◆ **Source document**
-.-.-

British-Ceylonese recipient of the Victoria Cross

Second Lieutenant Basil Arthur Horsfall, VC (4 October 1887 - 27 March 1918) was a British-Ceylonese recipient of the Victoria Cross, the highest and most prestigious award for gallantry in the face of the enemy that can be awarded to British and Commonwealth forces.

==Early life==
Born on 4 October 1887 in Colombo, Ceylon (now Sri Lanka), Horsfall was educated at S. Thomas' College, Mount Lavinia in Ceylon and at Sir William Borlase's Grammar School, Marlow in England. He left a position with Barclay's Bank, London, to become a rubber planter back in Ceylon, where he also held a civil service position with the Public Works Department and served with the Ceylon Engineer Volunteers. During World War I, he returned to Britain in July 1916 to enlist in the British Army and was commissioned as a 2nd Lieutenant in the East Lancashire Regiment in December. He was wounded at Rouex on 11 May 1917 while serving with the 1st Battalion. After recovering from his wound he joined the 11th Battalion, (the Accrington Pals), in the autumn of 1917.

-.-.-

◆ **Data section**
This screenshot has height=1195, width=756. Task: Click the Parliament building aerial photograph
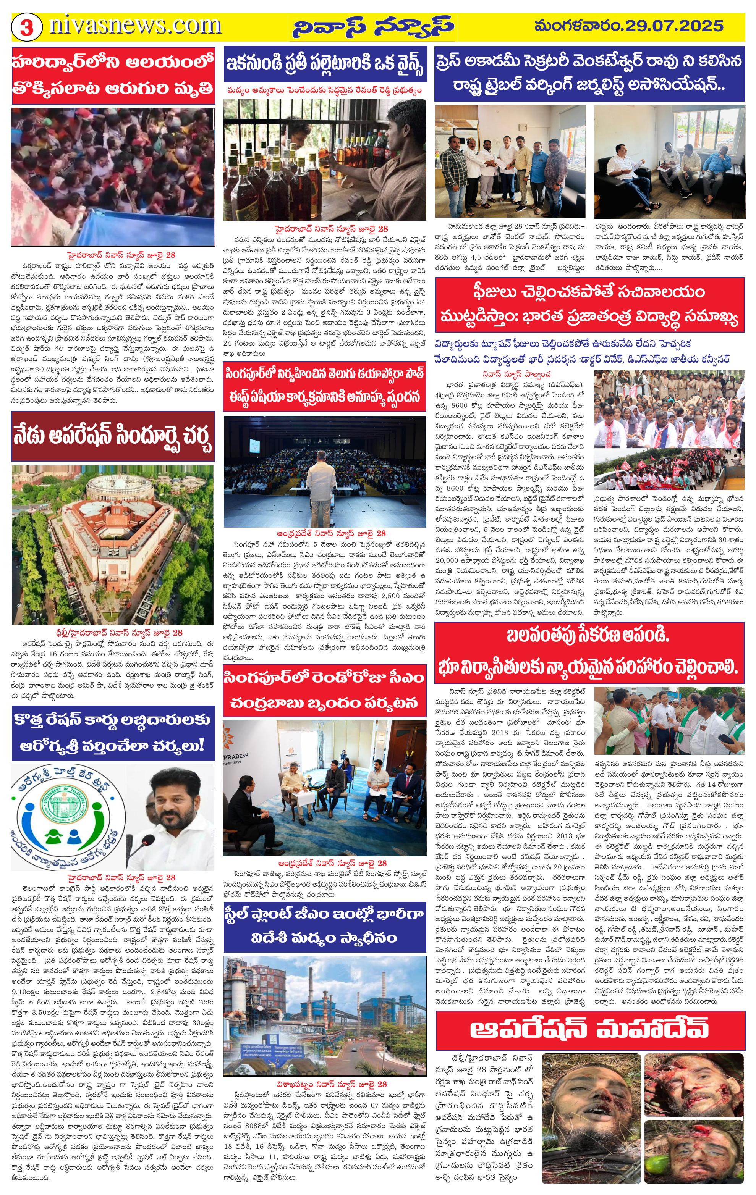[113, 544]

-.-.-

◆ **Aim of the task**
Continue the biography of Basil Arthur Horsfall, picking up after its last sentence. Nothing here draws on the lines.

◆ **Answer to the problem**
==Victoria Cross==
On 21 March 1918, between Moyenneville and Ablainzevelle, France, the Germans attacked positions held by Second Lieutenant Horsfall's centre platoon. After his three forward sections were driven back, he was wounded in the head by enemy fire. Ignoring the wound, he immediately reorganised what remained of his troops and counterattacked to regain his original position. Despite the severity of his head wound, he refused to go to the dressing station, as the three other officers in his company had been killed. Later, he made another counterattack, but was ordered to withdraw. The last to leave his position, he was shot soon afterwards.

==Distinctions and tributes==

- Victoria Cross. Horsfall's medal is kept in the Queen's Lancashire Regiment Museum at Fulwood Barracks, Preston, Lancashire.
- Horsfall's name is on the Arras Memorial in France. It is not known where he is buried.
- The school of Ablainzevelle was named after Horsfall in 2019.
There is a blue plaque commemorating Horsfall on the front wall of Borlase School in Marlow. His name is recorded on the war memorial inside the school chapel and a replica of his VC is placed inside the chapel.